Taxicab Monopoly Alleged in Dallas-Fort Worth

     DALLAS (CN) – An Association of Taxicab Operators accuses two Fort Worth men who control 75 percent of legal cabs in the area of fixing stand fees that cabbies must pay to drive a taxi legally.
     The Association of Taxicab Operators USA and the operators of Starcab, United Cab, Alamo Cab and Ambassador Cab Co., among others, sued Jack Bewley, Jeff Finkle, Executive Cab Co., Taxi Dallas and Golden Cab in Federal Court.
     The plaintiffs say cab drivers must contract with franchise or annual permit holders approved by local governments to drive a taxi legally.
     They say Bewley and Finkle have “dominant” control of 75 percent of legal cabs in the area and used the power to engage in predatory pricing of stand fees, monopolizing the market.
     “It is no coincidence that all the defendant and co-conspirator holders are priced in lockstep,” the 18-page complaint states. “While they maintain the appearance of being competitors in the taxicab market, all these defendants and co-conspirators are controlled, and most are indirectly owned, by Jack Bewley and Jeff Finkel. Irving Holdings and Yellow are owned by Bewley and Finkel, and they are the only directors of either company.”

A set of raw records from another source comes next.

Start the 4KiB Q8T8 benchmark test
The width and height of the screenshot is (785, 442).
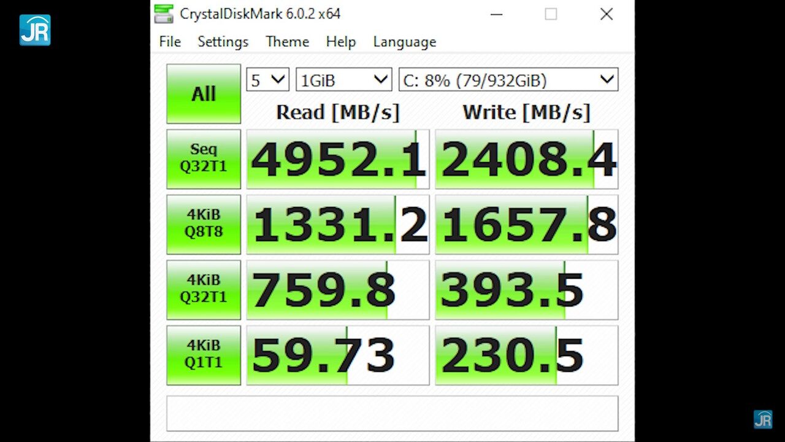pos(203,223)
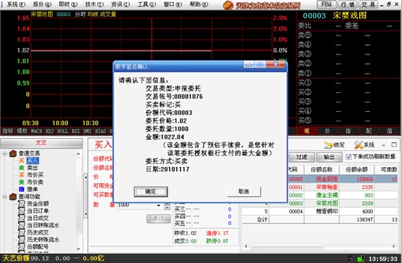Screen dimensions: 402x263
Task: Collapse the 普通交易 tree node
Action: coord(4,154)
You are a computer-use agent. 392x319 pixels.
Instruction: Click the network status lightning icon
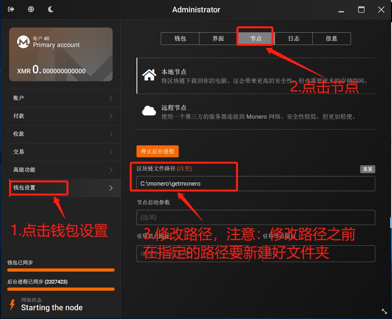[x=13, y=305]
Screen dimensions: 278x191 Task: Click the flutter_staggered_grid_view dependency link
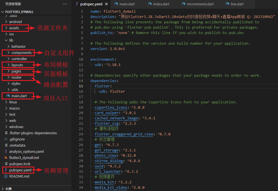(x=124, y=134)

     The plaintiffs add: “Irving Holdings is the 100 percent owner and parent corporation of defendants’ co-conspirators JetTaxi, Freedom, Eagle, State, Diamond, and U.S. Cab. Bewley is president of all such entities, and further is the top executive manager of operations by which dispatch facilities and other services are provided to defendants Executive, Taxi Dallas, Golden, and co-conspirator Checker. Through this control structure, defendants engage in the anti-competitive conduct that forms of the basis of this suit.”

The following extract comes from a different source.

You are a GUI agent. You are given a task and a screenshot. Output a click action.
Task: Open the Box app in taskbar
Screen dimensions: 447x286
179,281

     The plaintiffs say the defendants have been fixing stand fees since 2007.
     “The $300 per month DFW Only Stand Fee charged by defendants is below the average increased costs incurred by defendants for insurance alone on each additional taxicab authorized and serviced,” the complaint states. “Other marginal costs, such as decals, airport usage fees, marginal dispatch costs and the like, make the disparity between pricing and costs even more imbalanced.”
     The plaintiffs say that no new competitors can enter the market due to a Dallas moratorium on the addition of new holders in 2003. They say Dallas-Fort Worth International Airport enacted a similar ban in 2009.
     “As long as the moratoriums remain in effect, any consolidation among the limited number of holders causes a permanent reduction in competition that as a practical matter, cannot be offset by new market entries,” the complaint states.
     The plaintiffs say the effect of this in the stand fee market is that any time a taxi with DFW Airport-only authority becomes available through the defendants, one of the plaintiffs loses a taxicab operator.
     “The erosion caused by this phenomenon is accelerated by the fact that smaller holders such as plaintiffs are unable to maintain authorities for dormant taxicabs,” the complaint states. “Thus, defendants’ and their co-conspirators’ predatory pricing scheme not only diminishes plaintiffs’ competitive position through loss of drivers, but also damages their long term competitive position by causing them to lose taxicab authorities. The moratorium further compounds this anticompetitive effect by ensuring that there will be no new entries into the market.”
     The scheme has caused the plaintiffs to lose 8 percent market share to the defendants since 2007, they say.
     The plaintiffs seek injunctive relief for antitrust predatory pricing, price fixing and violations of the Clayton Act. They are represented by Kelly Hollingsworth of Dallas.